I'm currently building a small reproducible benchmark suite (TTFT, throughput, HumanEval-pass-rate, tool-call compliance) that compares NVFP4 builds against each other under realistic streaming-with-tools workloads. The plan is to feed the results back to anyone whose build I include. As context for the benchmark itself: I just landed a vLLM streaming PR for progressive emission with active tool parsers (mudler/LocalAI#10351, with E2E numbers against your build).
Would you be open to sharing your llm-compressor recipe (oneshot/Quant config + recipe yaml/py)? I'd like to make sure I'm reproducing your build exactly as the baseline before testing variant calibrations (code-focused datasets, larger sample counts, ignore-list tweaks). Happy to keep it private if you'd prefer not to publish it publicly yet.

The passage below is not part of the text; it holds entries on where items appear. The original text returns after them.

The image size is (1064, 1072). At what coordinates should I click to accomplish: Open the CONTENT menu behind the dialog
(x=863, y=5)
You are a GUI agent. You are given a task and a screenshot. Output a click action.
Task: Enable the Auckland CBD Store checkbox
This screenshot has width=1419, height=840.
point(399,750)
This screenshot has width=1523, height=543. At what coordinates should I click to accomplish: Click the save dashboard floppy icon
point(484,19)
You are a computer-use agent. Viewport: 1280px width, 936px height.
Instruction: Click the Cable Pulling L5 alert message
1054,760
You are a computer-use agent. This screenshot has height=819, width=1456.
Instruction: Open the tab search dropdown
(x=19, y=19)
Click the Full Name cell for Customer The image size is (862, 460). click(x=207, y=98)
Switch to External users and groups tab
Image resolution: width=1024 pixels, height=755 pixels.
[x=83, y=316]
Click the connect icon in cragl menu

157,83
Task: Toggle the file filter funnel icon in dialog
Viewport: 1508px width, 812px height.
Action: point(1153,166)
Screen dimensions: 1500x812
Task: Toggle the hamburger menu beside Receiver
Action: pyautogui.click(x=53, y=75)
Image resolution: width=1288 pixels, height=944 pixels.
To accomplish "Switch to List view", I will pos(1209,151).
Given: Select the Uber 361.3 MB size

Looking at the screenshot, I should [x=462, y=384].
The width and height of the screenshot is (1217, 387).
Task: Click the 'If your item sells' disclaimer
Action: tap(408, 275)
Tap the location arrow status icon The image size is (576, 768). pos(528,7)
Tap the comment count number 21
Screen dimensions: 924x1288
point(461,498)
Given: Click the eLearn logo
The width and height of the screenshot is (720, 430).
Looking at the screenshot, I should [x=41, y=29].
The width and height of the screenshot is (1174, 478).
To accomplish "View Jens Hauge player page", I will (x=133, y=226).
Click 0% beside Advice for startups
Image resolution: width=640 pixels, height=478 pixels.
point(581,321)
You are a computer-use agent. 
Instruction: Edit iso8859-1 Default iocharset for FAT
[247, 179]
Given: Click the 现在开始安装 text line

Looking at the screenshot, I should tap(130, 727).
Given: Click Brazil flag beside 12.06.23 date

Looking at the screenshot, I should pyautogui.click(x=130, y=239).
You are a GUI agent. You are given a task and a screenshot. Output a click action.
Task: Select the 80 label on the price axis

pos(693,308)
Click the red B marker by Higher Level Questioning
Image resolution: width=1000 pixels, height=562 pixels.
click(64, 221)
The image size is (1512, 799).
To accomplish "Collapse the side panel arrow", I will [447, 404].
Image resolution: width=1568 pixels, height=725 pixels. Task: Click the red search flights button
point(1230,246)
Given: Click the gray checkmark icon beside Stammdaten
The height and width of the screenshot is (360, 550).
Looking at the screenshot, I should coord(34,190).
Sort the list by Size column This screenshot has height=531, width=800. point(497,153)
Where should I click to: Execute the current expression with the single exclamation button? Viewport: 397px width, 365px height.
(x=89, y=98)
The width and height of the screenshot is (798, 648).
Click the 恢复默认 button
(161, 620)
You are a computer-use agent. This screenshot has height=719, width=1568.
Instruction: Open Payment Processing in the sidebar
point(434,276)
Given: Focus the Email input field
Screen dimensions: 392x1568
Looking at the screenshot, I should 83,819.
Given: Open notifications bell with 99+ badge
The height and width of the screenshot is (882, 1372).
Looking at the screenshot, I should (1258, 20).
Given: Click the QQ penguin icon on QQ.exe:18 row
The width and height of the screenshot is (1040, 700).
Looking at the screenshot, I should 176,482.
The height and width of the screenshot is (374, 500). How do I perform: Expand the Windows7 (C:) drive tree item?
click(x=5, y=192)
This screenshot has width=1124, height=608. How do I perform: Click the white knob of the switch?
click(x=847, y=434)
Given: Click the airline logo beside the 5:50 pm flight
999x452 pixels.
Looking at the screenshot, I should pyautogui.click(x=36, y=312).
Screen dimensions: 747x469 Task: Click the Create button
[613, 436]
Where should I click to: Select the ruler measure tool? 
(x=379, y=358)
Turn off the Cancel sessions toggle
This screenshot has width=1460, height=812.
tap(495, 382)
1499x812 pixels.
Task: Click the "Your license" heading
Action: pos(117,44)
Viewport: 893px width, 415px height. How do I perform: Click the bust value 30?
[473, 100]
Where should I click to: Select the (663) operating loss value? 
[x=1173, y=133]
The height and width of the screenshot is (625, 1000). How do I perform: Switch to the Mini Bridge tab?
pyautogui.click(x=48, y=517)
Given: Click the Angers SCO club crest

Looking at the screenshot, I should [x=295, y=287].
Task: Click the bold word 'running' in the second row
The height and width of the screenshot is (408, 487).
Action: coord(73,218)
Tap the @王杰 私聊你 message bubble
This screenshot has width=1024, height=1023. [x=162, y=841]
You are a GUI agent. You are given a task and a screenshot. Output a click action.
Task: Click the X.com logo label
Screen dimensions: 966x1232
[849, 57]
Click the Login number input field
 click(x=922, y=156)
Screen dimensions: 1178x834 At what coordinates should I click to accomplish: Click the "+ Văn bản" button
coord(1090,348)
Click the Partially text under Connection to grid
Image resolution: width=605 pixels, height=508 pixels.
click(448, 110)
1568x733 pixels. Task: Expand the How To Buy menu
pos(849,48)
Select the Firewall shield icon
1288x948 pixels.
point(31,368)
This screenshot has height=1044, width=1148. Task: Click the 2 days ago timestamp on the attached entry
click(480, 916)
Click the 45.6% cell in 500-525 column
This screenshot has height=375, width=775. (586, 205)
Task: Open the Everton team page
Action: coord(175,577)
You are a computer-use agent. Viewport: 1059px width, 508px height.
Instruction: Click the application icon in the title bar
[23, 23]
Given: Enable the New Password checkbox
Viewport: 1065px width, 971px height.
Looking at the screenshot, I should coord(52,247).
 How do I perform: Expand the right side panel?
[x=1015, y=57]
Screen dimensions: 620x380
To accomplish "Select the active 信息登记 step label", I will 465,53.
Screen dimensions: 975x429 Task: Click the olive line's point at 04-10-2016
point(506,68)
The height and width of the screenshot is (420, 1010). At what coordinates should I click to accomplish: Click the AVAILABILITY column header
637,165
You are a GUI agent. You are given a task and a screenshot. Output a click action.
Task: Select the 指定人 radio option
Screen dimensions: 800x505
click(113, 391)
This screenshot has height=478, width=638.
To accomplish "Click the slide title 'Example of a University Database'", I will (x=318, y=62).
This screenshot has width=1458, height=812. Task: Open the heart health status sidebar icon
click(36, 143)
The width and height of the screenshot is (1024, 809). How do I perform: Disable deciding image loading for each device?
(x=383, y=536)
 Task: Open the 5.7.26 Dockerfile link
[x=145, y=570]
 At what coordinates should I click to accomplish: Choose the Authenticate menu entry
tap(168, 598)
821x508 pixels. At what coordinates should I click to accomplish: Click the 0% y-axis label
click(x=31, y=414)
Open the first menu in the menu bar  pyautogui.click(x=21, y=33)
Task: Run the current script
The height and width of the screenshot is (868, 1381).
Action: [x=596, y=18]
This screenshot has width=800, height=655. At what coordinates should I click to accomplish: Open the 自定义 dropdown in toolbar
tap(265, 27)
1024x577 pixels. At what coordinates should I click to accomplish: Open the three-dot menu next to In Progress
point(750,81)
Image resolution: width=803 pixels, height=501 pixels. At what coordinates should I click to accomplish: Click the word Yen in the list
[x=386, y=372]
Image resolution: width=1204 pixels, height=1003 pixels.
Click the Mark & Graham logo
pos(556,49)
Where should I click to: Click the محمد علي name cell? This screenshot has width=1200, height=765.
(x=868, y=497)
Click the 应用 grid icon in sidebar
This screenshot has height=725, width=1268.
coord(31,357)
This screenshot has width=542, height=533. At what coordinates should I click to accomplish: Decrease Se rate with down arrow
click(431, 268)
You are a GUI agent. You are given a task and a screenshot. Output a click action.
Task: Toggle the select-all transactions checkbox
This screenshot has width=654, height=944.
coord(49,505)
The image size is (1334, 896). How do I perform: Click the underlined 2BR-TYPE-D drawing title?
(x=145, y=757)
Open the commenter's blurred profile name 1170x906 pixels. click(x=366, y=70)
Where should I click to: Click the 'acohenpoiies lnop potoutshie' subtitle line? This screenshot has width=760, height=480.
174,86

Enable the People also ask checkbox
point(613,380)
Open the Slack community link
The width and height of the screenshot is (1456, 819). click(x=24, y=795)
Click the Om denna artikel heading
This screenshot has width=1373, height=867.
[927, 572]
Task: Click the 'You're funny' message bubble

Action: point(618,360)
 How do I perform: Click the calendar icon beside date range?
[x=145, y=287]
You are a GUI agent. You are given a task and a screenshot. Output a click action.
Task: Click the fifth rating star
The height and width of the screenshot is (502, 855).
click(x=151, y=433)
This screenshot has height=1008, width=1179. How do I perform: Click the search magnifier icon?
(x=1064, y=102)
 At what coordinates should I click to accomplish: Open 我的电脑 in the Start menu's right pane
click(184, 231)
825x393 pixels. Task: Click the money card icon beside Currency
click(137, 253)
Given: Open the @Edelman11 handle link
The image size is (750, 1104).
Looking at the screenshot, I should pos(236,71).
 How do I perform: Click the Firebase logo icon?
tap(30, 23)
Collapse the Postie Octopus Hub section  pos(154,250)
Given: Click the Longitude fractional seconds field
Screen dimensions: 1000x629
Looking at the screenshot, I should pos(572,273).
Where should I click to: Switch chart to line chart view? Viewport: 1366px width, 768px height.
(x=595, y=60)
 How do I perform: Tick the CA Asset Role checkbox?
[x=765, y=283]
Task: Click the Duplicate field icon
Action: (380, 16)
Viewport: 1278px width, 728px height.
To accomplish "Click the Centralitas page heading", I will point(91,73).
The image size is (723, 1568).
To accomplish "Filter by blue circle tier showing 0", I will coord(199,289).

In return I can share the benchmark harness once it's stable and feed quality-numbers back to you per build β useful signal if you want to publish better quality cards on the models.
If you'd rather not share the recipe β totally fine, I'll reconstruct from the model-card hints. Mostly wanted to ask first since you've got the ground-truth setup.
Cheers,
Philipp
Closed β switching to a private DM instead. Apologies for the noise.
Re-opening β apologies for the noise.